> **What to work on**
Once the pictures are removed, output the remaining entries exactly as given.

Saved entries:
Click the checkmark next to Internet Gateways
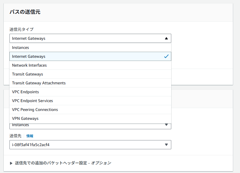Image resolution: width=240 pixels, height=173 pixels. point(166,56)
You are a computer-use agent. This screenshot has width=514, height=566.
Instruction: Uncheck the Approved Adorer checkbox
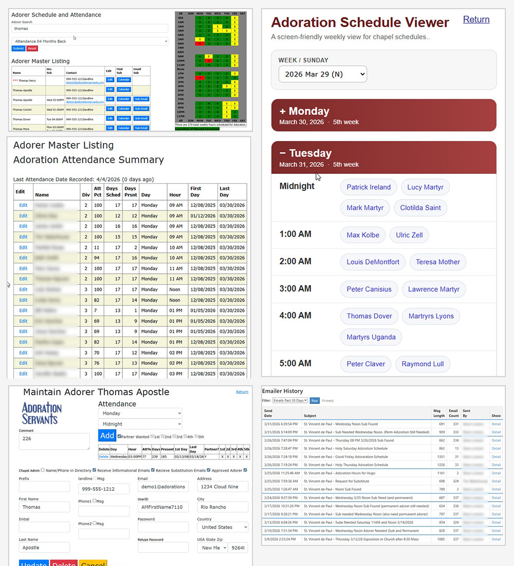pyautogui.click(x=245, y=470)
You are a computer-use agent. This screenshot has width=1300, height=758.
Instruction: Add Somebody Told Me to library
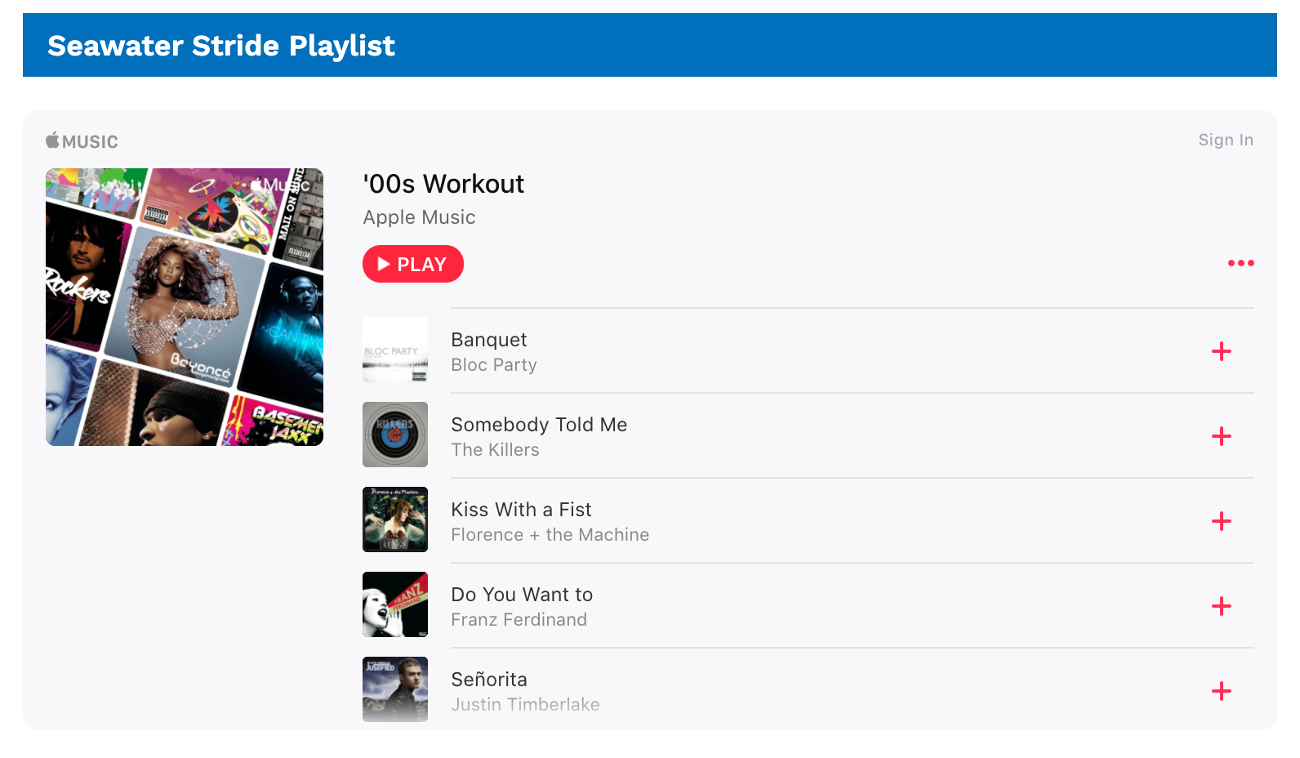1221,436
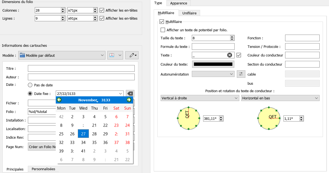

> **Solution below**
Click the checkmark next to Internet Gateways
Image resolution: width=240 pixels, height=173 pixels. point(166,56)
You are a computer-use agent. This screenshot has width=514, height=566.
Instruction: Uncheck the Approved Adorer checkbox
pyautogui.click(x=245, y=470)
You are a computer-use agent. This screenshot has width=1300, height=758.
Instruction: Add Somebody Told Me to library
1221,436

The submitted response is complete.